Express every line of the listing below as a JSON list of strings, one string per line, with blank lines omitted and the pictures left out.
>> start RECORD EXTRACTS
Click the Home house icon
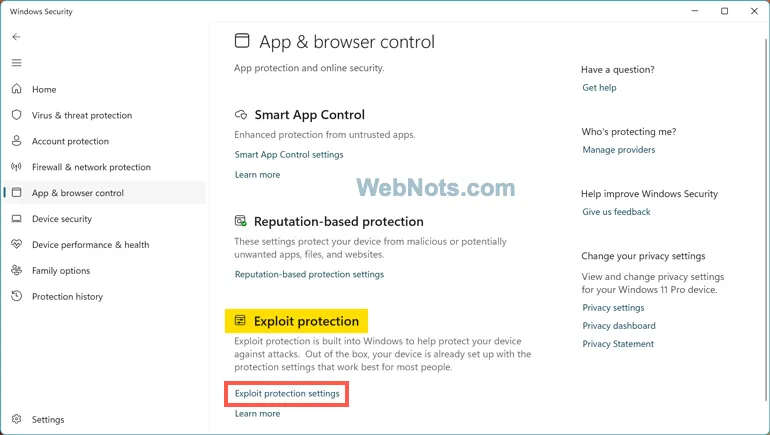The width and height of the screenshot is (770, 435). [x=17, y=89]
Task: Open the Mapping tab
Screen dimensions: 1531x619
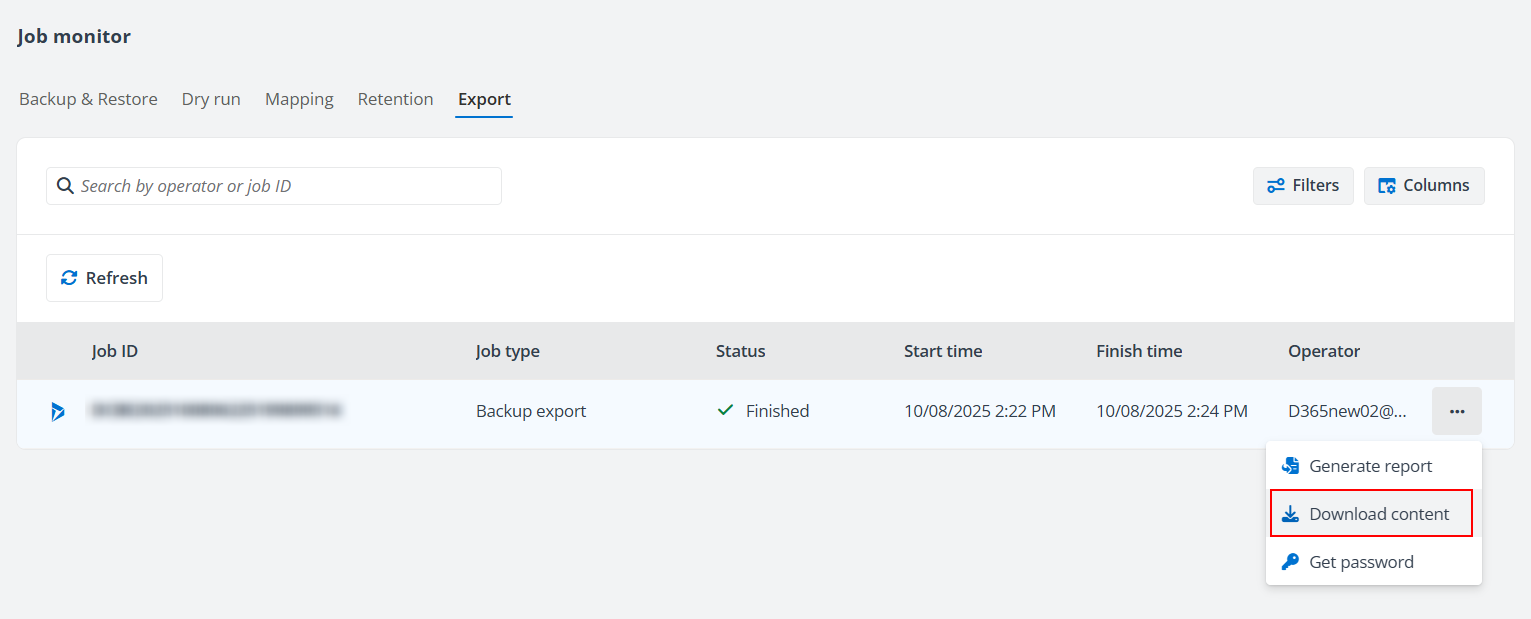Action: (x=299, y=99)
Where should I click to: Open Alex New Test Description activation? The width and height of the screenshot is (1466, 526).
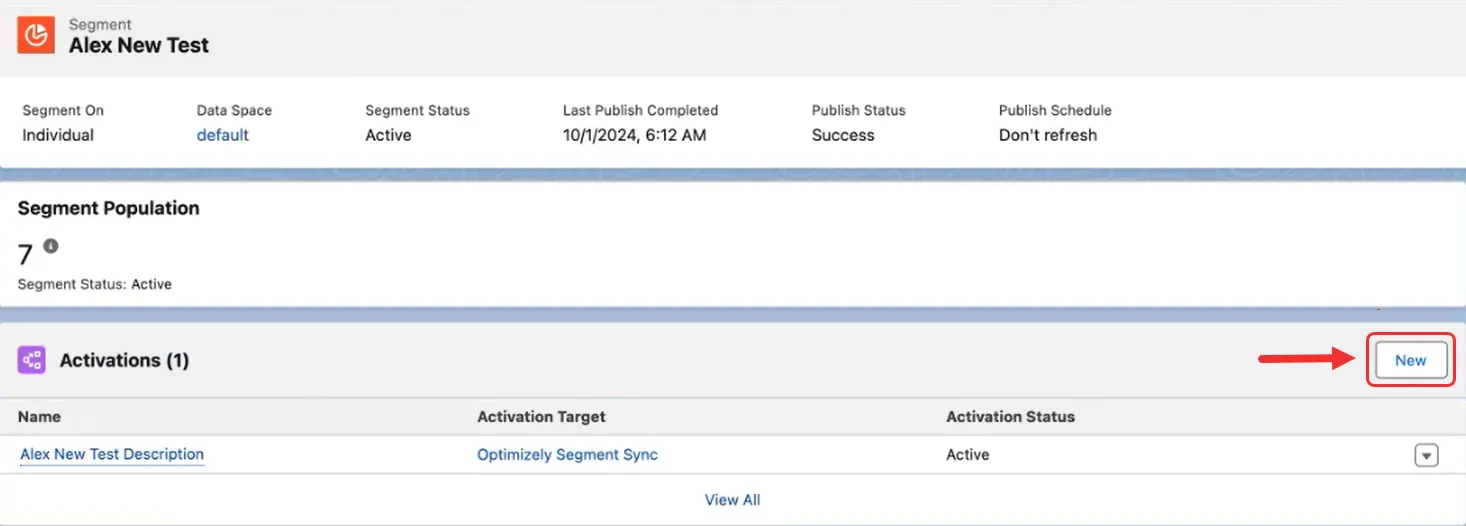(112, 454)
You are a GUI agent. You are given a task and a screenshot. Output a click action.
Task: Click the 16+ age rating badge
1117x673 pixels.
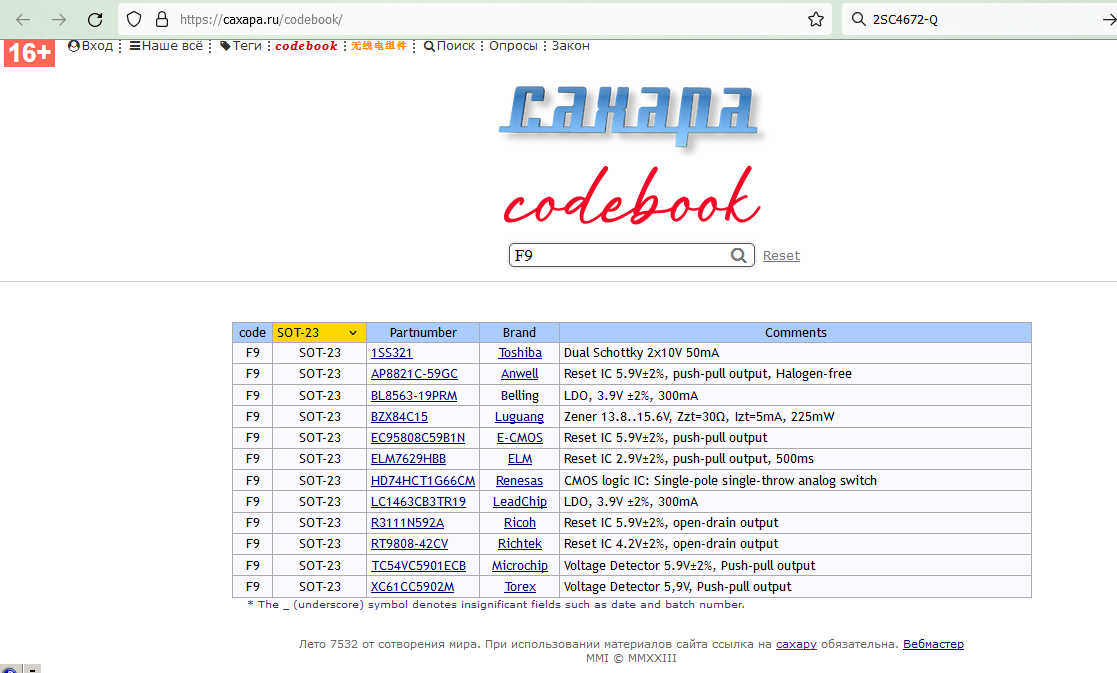(x=29, y=53)
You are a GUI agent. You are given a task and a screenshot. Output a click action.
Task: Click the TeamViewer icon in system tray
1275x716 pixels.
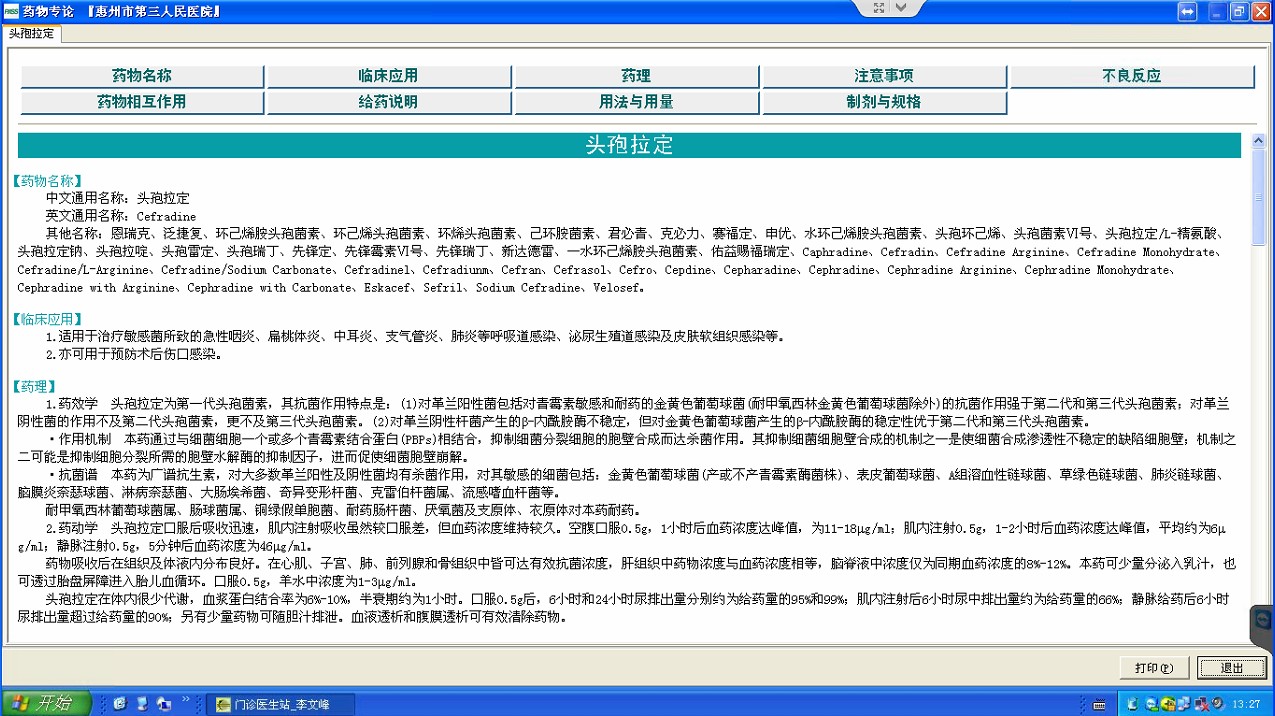(1151, 704)
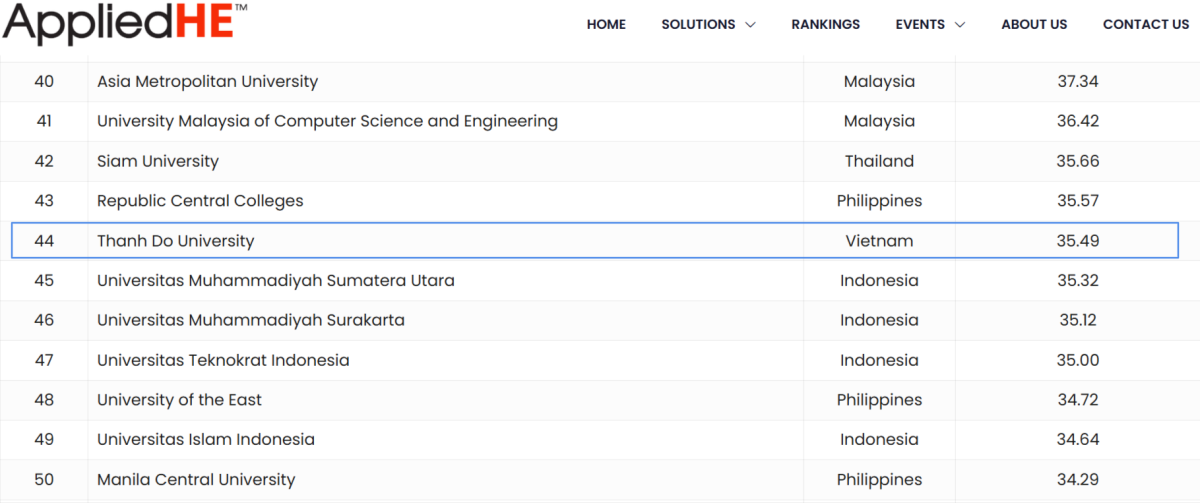The width and height of the screenshot is (1200, 503).
Task: Select University of the East
Action: [179, 400]
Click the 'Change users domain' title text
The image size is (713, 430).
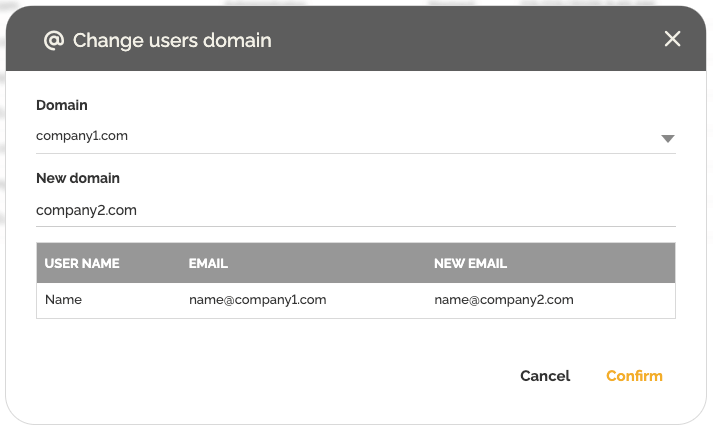172,40
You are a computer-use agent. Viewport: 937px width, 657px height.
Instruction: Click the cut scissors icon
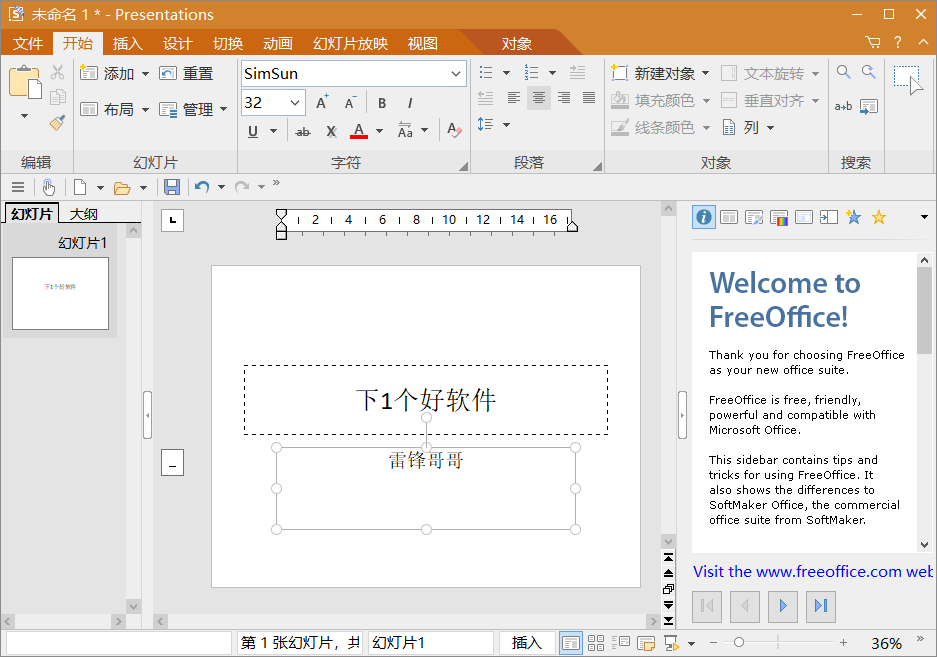[57, 72]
>> end RECORD EXTRACTS
== RESPONSE TO THE TASK ==
[
  "Click the Home house icon",
  "The width and height of the screenshot is (770, 435). [x=17, y=89]",
  "Task: Open the Mapping tab",
  "Screen dimensions: 1531x619",
  "Action: (x=299, y=99)",
  "Where should I click to: Open Alex New Test Description activation? The width and height of the screenshot is (1466, 526).",
  "(112, 454)",
  "You are a GUI agent. You are given a task and a screenshot. Output a click action.",
  "Task: Click the 16+ age rating badge",
  "1117x673 pixels.",
  "(x=29, y=53)",
  "You are a GUI agent. You are given a task and a screenshot. Output a click action.",
  "Task: Click the TeamViewer icon in system tray",
  "1275x716 pixels.",
  "(1151, 704)",
  "The width and height of the screenshot is (1200, 503).",
  "Task: Select University of the East",
  "Action: [179, 400]",
  "Click the 'Change users domain' title text",
  "The image size is (713, 430).",
  "172,40",
  "You are a computer-use agent. Viewport: 937px width, 657px height.",
  "Instruction: Click the cut scissors icon",
  "[57, 72]"
]